Given instruction: Reproduce each of these entries line for line, with no changes.

Entries on finding words and elements:
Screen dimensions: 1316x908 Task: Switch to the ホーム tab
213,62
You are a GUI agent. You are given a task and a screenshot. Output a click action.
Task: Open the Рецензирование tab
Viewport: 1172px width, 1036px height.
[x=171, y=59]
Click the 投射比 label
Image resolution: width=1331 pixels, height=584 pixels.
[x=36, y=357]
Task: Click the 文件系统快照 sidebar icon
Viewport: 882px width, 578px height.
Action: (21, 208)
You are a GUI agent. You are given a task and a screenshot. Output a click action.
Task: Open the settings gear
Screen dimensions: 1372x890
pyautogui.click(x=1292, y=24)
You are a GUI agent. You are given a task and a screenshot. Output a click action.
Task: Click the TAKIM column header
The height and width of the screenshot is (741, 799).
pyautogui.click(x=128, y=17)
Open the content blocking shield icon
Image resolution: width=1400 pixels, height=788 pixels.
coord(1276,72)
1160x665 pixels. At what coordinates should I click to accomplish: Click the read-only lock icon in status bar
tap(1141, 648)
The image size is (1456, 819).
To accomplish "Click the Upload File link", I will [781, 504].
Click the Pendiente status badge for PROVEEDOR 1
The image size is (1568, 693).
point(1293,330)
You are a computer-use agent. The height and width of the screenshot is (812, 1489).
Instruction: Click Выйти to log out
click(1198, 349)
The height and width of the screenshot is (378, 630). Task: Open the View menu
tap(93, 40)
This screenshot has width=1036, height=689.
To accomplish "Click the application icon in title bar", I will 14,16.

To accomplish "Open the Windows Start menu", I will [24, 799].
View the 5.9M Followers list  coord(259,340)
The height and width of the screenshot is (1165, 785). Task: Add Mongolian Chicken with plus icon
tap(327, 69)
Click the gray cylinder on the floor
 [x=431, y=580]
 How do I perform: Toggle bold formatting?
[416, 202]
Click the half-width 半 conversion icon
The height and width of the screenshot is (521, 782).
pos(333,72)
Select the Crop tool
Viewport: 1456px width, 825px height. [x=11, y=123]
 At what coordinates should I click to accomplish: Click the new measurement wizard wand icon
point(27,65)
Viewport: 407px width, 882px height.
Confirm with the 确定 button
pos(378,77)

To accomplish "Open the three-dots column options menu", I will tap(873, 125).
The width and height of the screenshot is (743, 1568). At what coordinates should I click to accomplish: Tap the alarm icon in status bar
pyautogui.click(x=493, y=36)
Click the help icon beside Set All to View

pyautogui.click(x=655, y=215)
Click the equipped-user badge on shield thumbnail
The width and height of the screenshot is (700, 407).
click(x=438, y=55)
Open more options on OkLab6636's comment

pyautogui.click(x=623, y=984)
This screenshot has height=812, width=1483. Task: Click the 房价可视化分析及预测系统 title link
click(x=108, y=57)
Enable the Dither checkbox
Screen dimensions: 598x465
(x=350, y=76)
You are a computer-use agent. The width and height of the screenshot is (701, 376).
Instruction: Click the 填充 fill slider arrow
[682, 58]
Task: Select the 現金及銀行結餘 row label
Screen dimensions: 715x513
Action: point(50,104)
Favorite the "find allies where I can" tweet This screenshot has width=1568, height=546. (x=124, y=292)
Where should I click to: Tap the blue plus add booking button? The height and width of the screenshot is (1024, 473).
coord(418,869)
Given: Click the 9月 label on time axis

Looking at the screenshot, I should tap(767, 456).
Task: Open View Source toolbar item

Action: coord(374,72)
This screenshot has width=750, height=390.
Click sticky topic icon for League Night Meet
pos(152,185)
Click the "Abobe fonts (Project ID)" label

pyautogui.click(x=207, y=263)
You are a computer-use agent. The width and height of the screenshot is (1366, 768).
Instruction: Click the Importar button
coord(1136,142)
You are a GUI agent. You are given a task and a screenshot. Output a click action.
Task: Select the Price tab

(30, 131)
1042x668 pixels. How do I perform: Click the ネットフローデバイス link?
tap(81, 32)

Complete response:
Screen dimensions: 1316x908 Task: Switch to the ホーム tab
213,62
You are a GUI agent. You are given a task and a screenshot. Output a click action.
Task: Open the Рецензирование tab
Viewport: 1172px width, 1036px height.
[x=171, y=59]
Click the 投射比 label
Image resolution: width=1331 pixels, height=584 pixels.
[x=36, y=357]
Task: Click the 文件系统快照 sidebar icon
Viewport: 882px width, 578px height.
Action: (21, 208)
You are a GUI agent. You are given a task and a screenshot. Output a click action.
Task: Open the settings gear
Screen dimensions: 1372x890
pyautogui.click(x=1292, y=24)
You are a GUI agent. You are given a task and a screenshot. Output a click action.
Task: Click the TAKIM column header
The height and width of the screenshot is (741, 799).
pyautogui.click(x=128, y=17)
Open the content blocking shield icon
Image resolution: width=1400 pixels, height=788 pixels.
coord(1276,72)
1160x665 pixels. At what coordinates should I click to accomplish: Click the read-only lock icon in status bar
tap(1141, 648)
The image size is (1456, 819).
To accomplish "Click the Upload File link", I will [781, 504].
Click the Pendiente status badge for PROVEEDOR 1
The image size is (1568, 693).
point(1293,330)
You are a computer-use agent. The height and width of the screenshot is (812, 1489).
Instruction: Click Выйти to log out
click(1198, 349)
The height and width of the screenshot is (378, 630). Task: Open the View menu
tap(93, 40)
This screenshot has width=1036, height=689.
To accomplish "Click the application icon in title bar", I will 14,16.

To accomplish "Open the Windows Start menu", I will [24, 799].
View the 5.9M Followers list  coord(259,340)
The height and width of the screenshot is (1165, 785). Task: Add Mongolian Chicken with plus icon
tap(327, 69)
Click the gray cylinder on the floor
 [x=431, y=580]
 How do I perform: Toggle bold formatting?
[416, 202]
Click the half-width 半 conversion icon
The height and width of the screenshot is (521, 782).
pos(333,72)
Select the Crop tool
Viewport: 1456px width, 825px height. [x=11, y=123]
 At what coordinates should I click to accomplish: Click the new measurement wizard wand icon
point(27,65)
Viewport: 407px width, 882px height.
Confirm with the 确定 button
pos(378,77)

To accomplish "Open the three-dots column options menu", I will tap(873, 125).
The width and height of the screenshot is (743, 1568). At what coordinates should I click to accomplish: Tap the alarm icon in status bar
pyautogui.click(x=493, y=36)
Click the help icon beside Set All to View

pyautogui.click(x=655, y=215)
Click the equipped-user badge on shield thumbnail
The width and height of the screenshot is (700, 407).
click(x=438, y=55)
Open more options on OkLab6636's comment

pyautogui.click(x=623, y=984)
This screenshot has height=812, width=1483. Task: Click the 房价可视化分析及预测系统 title link
click(x=108, y=57)
Enable the Dither checkbox
Screen dimensions: 598x465
(x=350, y=76)
You are a computer-use agent. The width and height of the screenshot is (701, 376).
Instruction: Click the 填充 fill slider arrow
[682, 58]
Task: Select the 現金及銀行結餘 row label
Screen dimensions: 715x513
Action: point(50,104)
Favorite the "find allies where I can" tweet This screenshot has width=1568, height=546. (x=124, y=292)
Where should I click to: Tap the blue plus add booking button? The height and width of the screenshot is (1024, 473).
coord(418,869)
Given: Click the 9月 label on time axis

Looking at the screenshot, I should tap(767, 456).
Task: Open View Source toolbar item

Action: coord(374,72)
This screenshot has width=750, height=390.
Click sticky topic icon for League Night Meet
pos(152,185)
Click the "Abobe fonts (Project ID)" label

pyautogui.click(x=207, y=263)
You are a computer-use agent. The width and height of the screenshot is (1366, 768).
Instruction: Click the Importar button
coord(1136,142)
You are a GUI agent. You are given a task and a screenshot. Output a click action.
Task: Select the Price tab

(30, 131)
1042x668 pixels. How do I perform: Click the ネットフローデバイス link?
tap(81, 32)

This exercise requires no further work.